The mix of switches, lack of CDP and small number of handsets means that we would like to roll out to a flat LAN - no dedicated voice VLAN, no VLAN-based QoS etc.  Run it all untagged, in a total-loss non-design as it were.

What are the main steps to get the UC500 to work in this situation?

Go into VLAN.DAT on the UC and delete all VLANs except VLAN1? Run the UC as a DHCP server on this VLAN, which runs over the local LAN untagged, or let the phones get IP addresses from a Windows server DHCP scope, with an option 66 or 150 to point them to their TFTP server/CME?

Is it as simple as that, or am I missing something extra/obvious/big?

Thank you.

3 Replies 3

paolo bevilacqua
Hall of Fame
Hall of Fame

It is not a matter of how hard it is, rather of how bad it is.

Flat VLAN - inadequate switches - typical chaotic small business setup = a lot more work and uncertaints = big risk for IP telephony to work poorly or be affected by other traffic.
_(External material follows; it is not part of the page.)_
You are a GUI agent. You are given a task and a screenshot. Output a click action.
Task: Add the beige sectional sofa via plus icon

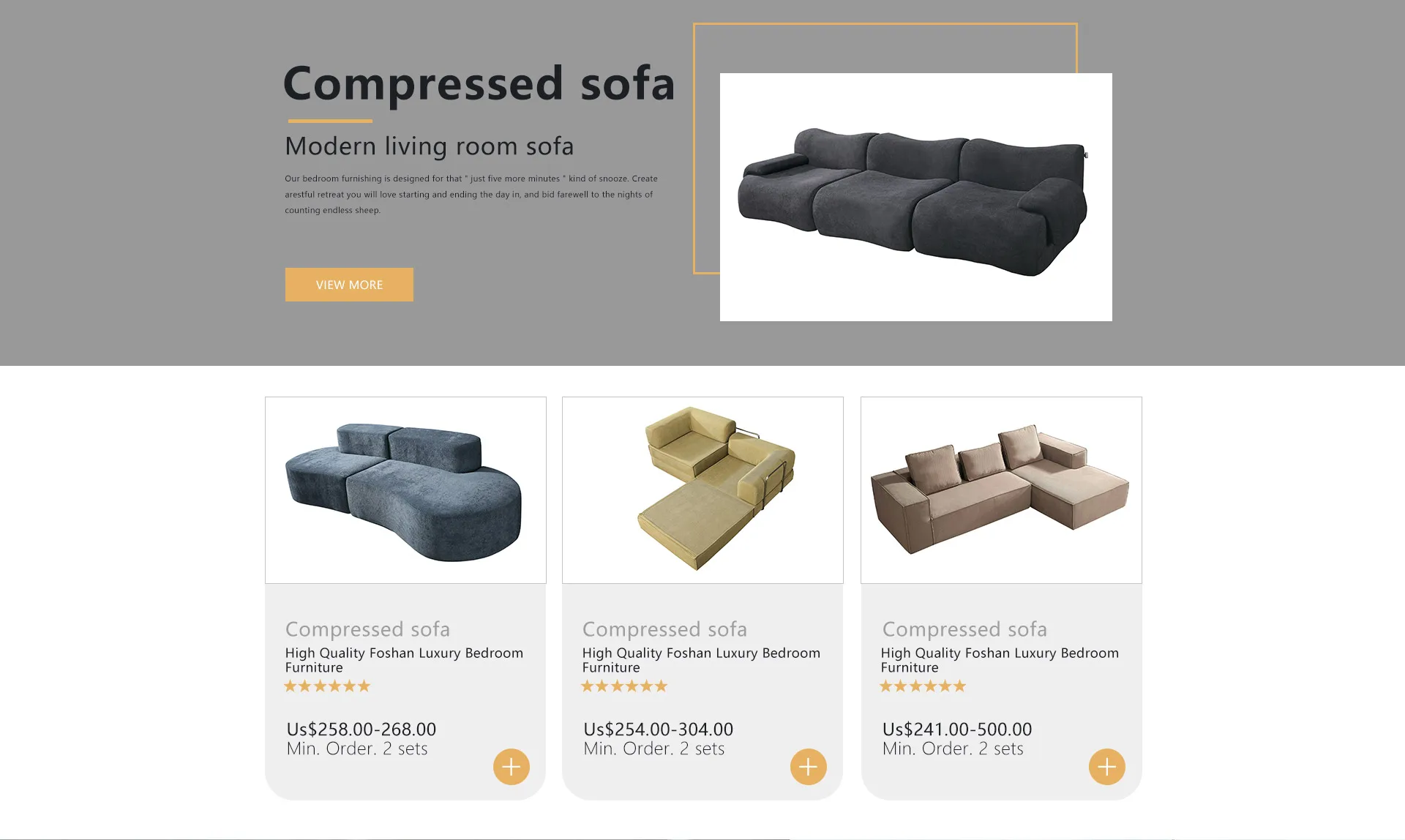(1107, 767)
Sure you will come back, and say "that's my customer situation, he wants like that, I can't change it".

Fine, but remember, if you accept that, you will also have to accept your customer blaming you for voice not working good, or even data, since you introduced voice on the same LAN, and "everything was working before".

There is a reason -beyond technicality- why "best practices" are published and why certain recommendations are routinely made: to guarantee your success and profitability.

Think about it before you start doing things a different way.

Please consider what Paolo said because he is pointing out very important points.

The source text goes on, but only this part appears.